Le roi s’attelle à l’égalité du genre à travers un angle religieux
Jeudi 9 juin était jour de la 1ère causerie religieuse de ce mois de ramadan. Le thème était dédié aux femmes : « La contribution des femmes à l’édification de la culture spirituelle de l'Islam ». Le roi Mohammed VI a pris l’habitude de faire passer des messages à travers ses faits, gestes et prises de paroles. Présider une causerie religieuse, la première d’un mois de ramadan, consacrée aux femmes, est un de ces messages.
Le thème part du verset coranique : « Les Musulmans et Musulmanes, croyants et croyantes, obéissants et obéissantes, loyaux et loyales, endurants et endurantes, craignants et craignantes, donneurs et donneuses d'aumônes, jeûnants et jeûnantes, gardiens de leur chasteté et gardiennes, invocateurs souvent d'Allah et invocatrices : Allah a préparé pour eux un pardon et une énorme récompense ».
Selon Ahmed Toufiq, ministre des Affaires islamiques et conférencier, ce verset est la preuve de l’égalité instaurée par l’islam entre l’homme et la femme dans la spiritualité. Il a également insisté sur le fait que toute atteinte à cette égalité est le résultat d’une mauvaise assimilation ou d’une interprétation erronée des enseignements de la religion. La femme est donc l’égale de l’homme en religion et, en conséquence, dans la société.

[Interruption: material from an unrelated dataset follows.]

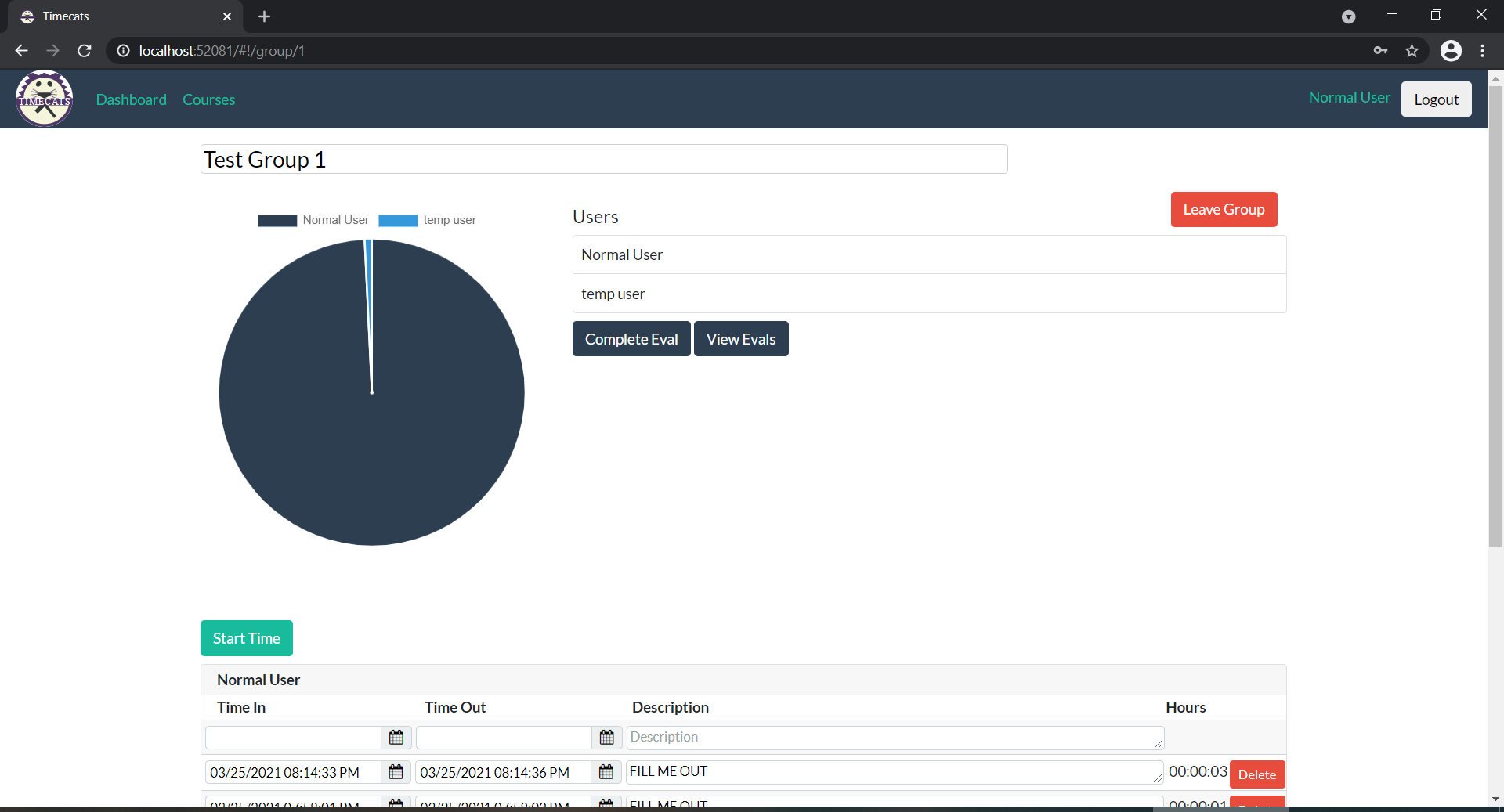The image size is (1504, 812).
Task: Open Chrome profile avatar
Action: pyautogui.click(x=1451, y=51)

Et si ce n’est pas le cas dans la pratique, il faut alors jeter la pierre à l’absence de solidarité, aux tentations de l’enrichissement et à l’individualisme.
Par ailleurs, on constate que dans le quotidien des sociétés musulmanes, la situation de la femme est dégradante. Mais cela, ajoute Toufiq, résulte de l’environnement d’une part, et des perceptions dévalorisantes liées à son corps, héritées et inspirées des civilisations anciennes d’autre part. Les inégalités constatées sont donc bien plus sociétales et culturelles que religieuses.
Ahmed Toufiq, théologien connu et reconnu, explique qu’en islam, la relation entre l’homme et la femme est basée sur l’égalité entre ces créatures de Dieu dans la responsabilité, l’accomplissement des devoirs, le salaire, le témoignage, le choix de l’époux et les tâches ménagères. Or, en dehors du salaire et des tâches au sein des ménages, force est de confirmer que les autres points existent bel et bien au sein de notre société. Pour ces deux points, on remarquera aussi que dans toutes les sociétés du monde, sauf peut-être en Scandinavie, les inégalités sont toujours de rigueur.
Il ne faut donc pas exciper de la religion pour entériner le statut d’inégalité dont pâtissent encore les femmes, et c’est ce qui explique aussi l’attitude du roi Mohammed VI à l’égard des Marocaines depuis qu’il est arrivé sur le trône : Moudawana, nominations multiples aux hautes fonctions, intérêt manifeste pour l’évolution de leur statut…
Reste l’héritage… Ahmed Toufiq résume la loi coranique en la matière, rappelant qu’en matière d’héritage, la femme hérite plus ou à égalité de l’homme dans plusieurs cas. Ainsi, sur 25 cas de succession, la femme reçoit moins que l’homme dans 4 seulement ; elle hérite autant que lui dans 7 cas, plus que lui dans 10 cas et il existe 4 situations où la femme hérite et l’homme non.
Serait-ce une manière d’ouvrir le débat sur l’égalité en héritage, ou plutôt de mettre les choses au clair, de dire que l’égalité prônée par la frange progressiste de la société pourrait léser les femmes ? Le fait de faire évoquer cela dans une causerie religieuse indique dans tous les cas que la discussion est possible et qu’elle doit se tenir, soit pour expliquer le premier cas soit pour mettre en avant le second.
Mais la « petite phrase » de Toufiq sur « les comportements contraires à l’esprit de l’islam comme l’absence de solidarité, les tentations de l’enrichissement et l’individualisme » pourrait contribuer à aller dans le sens de l’égalité en héritage. Pour cela, il faut de l’interprétation, de l’exégèse et, surtout, de l’élévation d’esprit et du renoncement aux intimidations à l’égard de tous ceux qui s’attellent au sujet de l’égalité dans le genre.